For most American families, summer is outdoor celebration time, fireworks time, barbecue time, and fun-in-the-sun-by-the-pool time. If you’re the one who happens to be hosting, however, it’s important to recognize that these quintessential summer activities present unique risks, as well as potential liability issues.

Are homeowners really responsible for their guests?

Social host liability specifically refers to the responsibilities of a host or establishment that serves alcohol. When it comes to these laws, every state is different. Homeowners can also be held liable if an accident occurs on their property due to unsafe conditions, such as failing to maintain pool or playground equipment.

outdoor-party-hostingBefore inviting summer guests, know your state’s laws and visit with your insurance professional to understand your responsibilities as a host. In the meantime, here are a few ways to avoid common summer mishaps and ensure that you, your family, and guests are protected.

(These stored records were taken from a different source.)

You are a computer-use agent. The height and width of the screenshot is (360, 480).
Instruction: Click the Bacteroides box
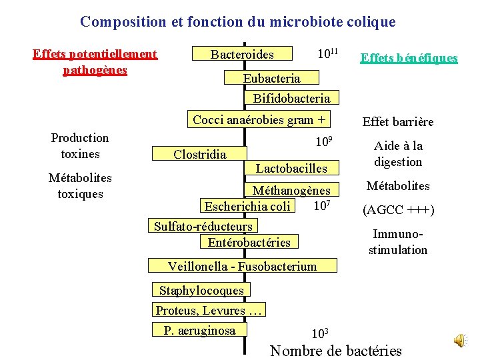242,54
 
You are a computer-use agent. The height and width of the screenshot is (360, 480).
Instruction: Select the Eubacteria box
271,79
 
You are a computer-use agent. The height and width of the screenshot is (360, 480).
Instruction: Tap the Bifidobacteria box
291,99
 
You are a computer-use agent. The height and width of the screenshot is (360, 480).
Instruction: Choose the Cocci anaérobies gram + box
259,120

Grill with skill: It’s no surprise that a gas or charcoal barbecue is a potentially dangerous piece of equipment. Make sure yours is well cleaned and in working order before your first summer cookout. Always operate the grill in an open space, away from furniture, decks, or children at play, and never use a barbecue indoors. When operating the grill, wear protective clothing and use appropriate utensils to avoid getting burned. Never leave a grill unattended. Finally, in case of fire, keep a fire extinguisher, baking soda, or a bucket of sand close by.

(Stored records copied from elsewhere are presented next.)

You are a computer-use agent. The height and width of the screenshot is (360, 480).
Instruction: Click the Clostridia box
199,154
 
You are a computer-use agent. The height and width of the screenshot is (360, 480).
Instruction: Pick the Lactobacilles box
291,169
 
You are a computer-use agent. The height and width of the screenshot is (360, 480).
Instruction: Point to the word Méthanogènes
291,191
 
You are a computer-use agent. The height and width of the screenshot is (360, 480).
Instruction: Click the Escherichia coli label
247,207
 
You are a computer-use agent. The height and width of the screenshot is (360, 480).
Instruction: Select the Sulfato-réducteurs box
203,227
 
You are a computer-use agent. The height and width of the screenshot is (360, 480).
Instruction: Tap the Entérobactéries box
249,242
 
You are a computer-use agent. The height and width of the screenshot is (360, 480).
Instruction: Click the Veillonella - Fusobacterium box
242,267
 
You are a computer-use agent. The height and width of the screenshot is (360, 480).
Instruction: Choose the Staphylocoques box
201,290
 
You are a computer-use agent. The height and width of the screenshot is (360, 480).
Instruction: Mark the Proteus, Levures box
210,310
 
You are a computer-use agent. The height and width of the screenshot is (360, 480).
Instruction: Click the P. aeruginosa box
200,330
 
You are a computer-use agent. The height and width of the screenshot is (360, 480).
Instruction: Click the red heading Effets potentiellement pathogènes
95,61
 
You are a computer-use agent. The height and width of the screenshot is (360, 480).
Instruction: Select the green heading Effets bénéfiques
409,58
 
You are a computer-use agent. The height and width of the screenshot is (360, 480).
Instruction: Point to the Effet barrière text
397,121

Prevent Foodborne Illness: When cooking outdoors, use the same safe food handling practices you would use in the kitchen. Keep raw meats separate from other foods, and don’t leave any food items out for an extended period of time. Use a thermometer to be sure meats are cooked thoroughly, and never reuse a marinade that has already come in contact with raw meat. Keep hot foods hot and cold foods cold. Last but not least, always wash your hands before and after handling food.

Practice Pool Safety: According to the U.S. Consumer Product Safety Commission, approximately 400 children drown each year and thousands more are injured while using a pool. Whether you’re staying cool in a backyard or community pool, it’s important to take safety precautions to prevent the worst from happening. First, don’t allow children even older ones to use any pool unattended. Remember, knowing how to swim is an asset, but it’s not guaranteed to prevent accidents. Private residence pools should be well maintained and securely fenced when not in use. Most importantly, make sure an adult is always assigned to keep their eyes on the water with no distractions.

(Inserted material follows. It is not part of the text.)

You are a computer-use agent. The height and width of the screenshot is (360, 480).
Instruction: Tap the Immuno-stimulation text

Use Caution When Serving Alcohol: Serving alcohol to minors is an obvious no-no, but a homeowner can also be held responsible for underage drinking on their property even if they were not present or did not condone the behavior. Similarly, some states hold hosts liable for negligently serving alcohol to visibly intoxicated guests, if the guest’s condition results in an accident or crime. Aside from the potential liability issues, serving alcohol at any event increases the risk that somebody will get hurt; so be sure to serve cautiously and keep an eye on guests who are drinking, especially if they are driving.

As long as you take reasonable steps to keep your property free of hazards, there’s no reason to be discouraged from inviting friends, neighbors and family to your home for some hot dogs and hamburgers or an afternoon dip in the pool. Become a smart host to enjoy safe celebrations all summer long.